Vor mir liegen Zeitungen aller Länder aus dem letzten Vorkriegsjahr. Unter Ueberschriften wie: "Hitlers motorisierter Krieg ohne Oel" und: "Deutschlands Fehlbetrag an Erdöl" wird mit Zahlen versucht nachzuweisen, wie unmöglich jeder Krieg für Hitler sei, und wie seine mechanisierte Aufrüstung in Verbindung mit der Petroleum-Frage vollständig Bankrott gemacht habe. Eine Zeitung, die besonders vorsichtig operiert, rechnet aus, dass "in ein oder zwei Jahren" die Achsenmächte sich immerhin einen Blitzkrieg von sechs Monaten gestatten könnten.

Auf welchen Grundlagen konnte dieser gigantische Selbstbetrug - der nicht nur die Wunschträume der deutschen demokratischen Emigration, sondern auch die "nüchternen Berechnungen" der Fachleute aller Länder darstellte - überhaupt geboren werden?

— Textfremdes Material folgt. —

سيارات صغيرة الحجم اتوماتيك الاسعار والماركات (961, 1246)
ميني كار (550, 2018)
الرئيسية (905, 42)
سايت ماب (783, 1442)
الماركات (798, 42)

Da war zuerst die Erfahrung des vorigen Weltkrieges. Auf einer gewaltigen Petroleum-Welle waren die Alliierten im letzten Kriegsjahr zum Siege gelangt. Obwohl die Motorisierung der deutschen Armee verglichen mit dem heutigen Stand der Entwicklung nur unbedeutend war, so hatte doch der Verlust der rumänischen Oelfelder im Jahre 1918 bedeutet, dass der Krieg auch dank der Erschöpfung der deutschen Benzinvorräte für die Luftwaffe und den Transportpark ein Ende fand.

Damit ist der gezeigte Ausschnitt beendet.